There are another model that the real int8 model has incorrect results. Please check again, and the details are described in the readme. (Link:https://dubox.com/s/1NKjpX8atMhX7BzixGlIDgQ Password:ix25) This model is also generated by QAT and PACT, so we can not use the output scales from 'out_threshold'. Besides, the model has hard_swish op, can you fuse conv+hard_swish?

wojtuss commented 3 years ago

@juncaipeng I have verified that PR https://github.com/PaddlePaddle/Paddle/pull/31820 fixes that problem. Please, confirm that it works for you as well.

juncaipeng commented 3 years ago

@wojtuss The #31820 does not fix the problem. The outputs of the real int8 model are still different from the fake int8 model and the fp32 model.

The output image of the fp32 model: image

The output image of the fake int8 model: image

The output image of the real int8 model: image

However, if comment the graph = self._gather_output_scales_from_attr(graph) in quant2_int8_mkldnn_pass.py and generate a new real int8 model, which means do not use the output scales came from 'out_threshold'. The output image of the new real int8 model as follows, which is more similar to the output image of the fake int8 model. image

Considering the output images, there is a little difference between the fp32 model, the fake int8 model and the new real int8 model. It is obviously that the quantization error on Intel CPU results in the output difference. The quantization error needs to be fix.

wojtuss commented 3 years ago

@juncaipeng Commenting out the self._gather_output_scales_from_attr(graph) disabled quantization of some elementwise_add operators. You can do that also by adding the option --ops_to_quantize "conv2d,concat" to the save_quant_model.py script call, making only conv2d and concat operators quantized.

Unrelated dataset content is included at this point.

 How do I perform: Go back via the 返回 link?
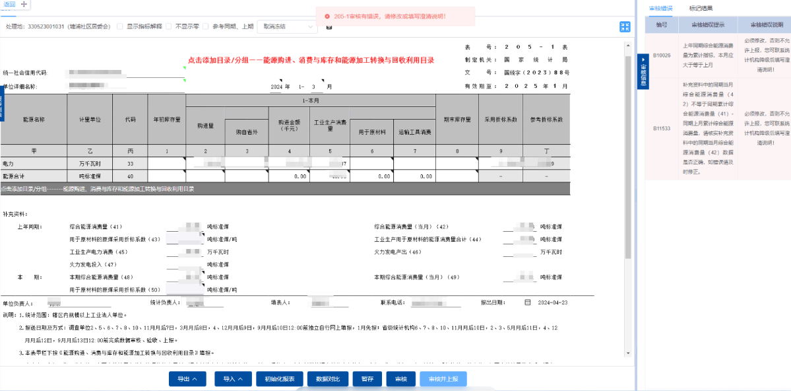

I would disable quantization of elementwise_add (and possibly concat) because quantizing them adds additional quantization and dequantization to the flow (due to floating point nearest_interp ops in between), which is unfavorable to the accuracy and performance. Also the Quant model was not tuned for quantization of elementwise_add and concat ops. When quantization of elementwise_add is disabled the real int8 picture looks good. Does it make sense to you?

wozna commented 2 years ago

@juncaipeng Recently I found a problem in the quant lstm model where self._gather_output_scales_from_attr (graph) lowered accuracy. This was because this function marks var as uint8, but the scales for that variable are still computed for signed data. I solved it by adding in _gather_output_scales_from_attr the scales adjustment to the uint8 range by multiplying the scales by 2. In the lstm model it improved acc from 50% to 93%. Here I prepared a PR with the fix https://github.com/PaddlePaddle/Paddle/pull/35599 Maybe it will also solve the problem you described.

sfraczek commented 2 years ago

I have added a PR that might also help with this issue. It is a fix for scale calculation of quantized convolution + activation. Previously output scale was applied before activation instead of after. https://github.com/PaddlePaddle/Paddle/pull/38331

yaomichael commented 2 years ago

notes from 5/20 meeting @jiangjiajun will check internally and close this ticket.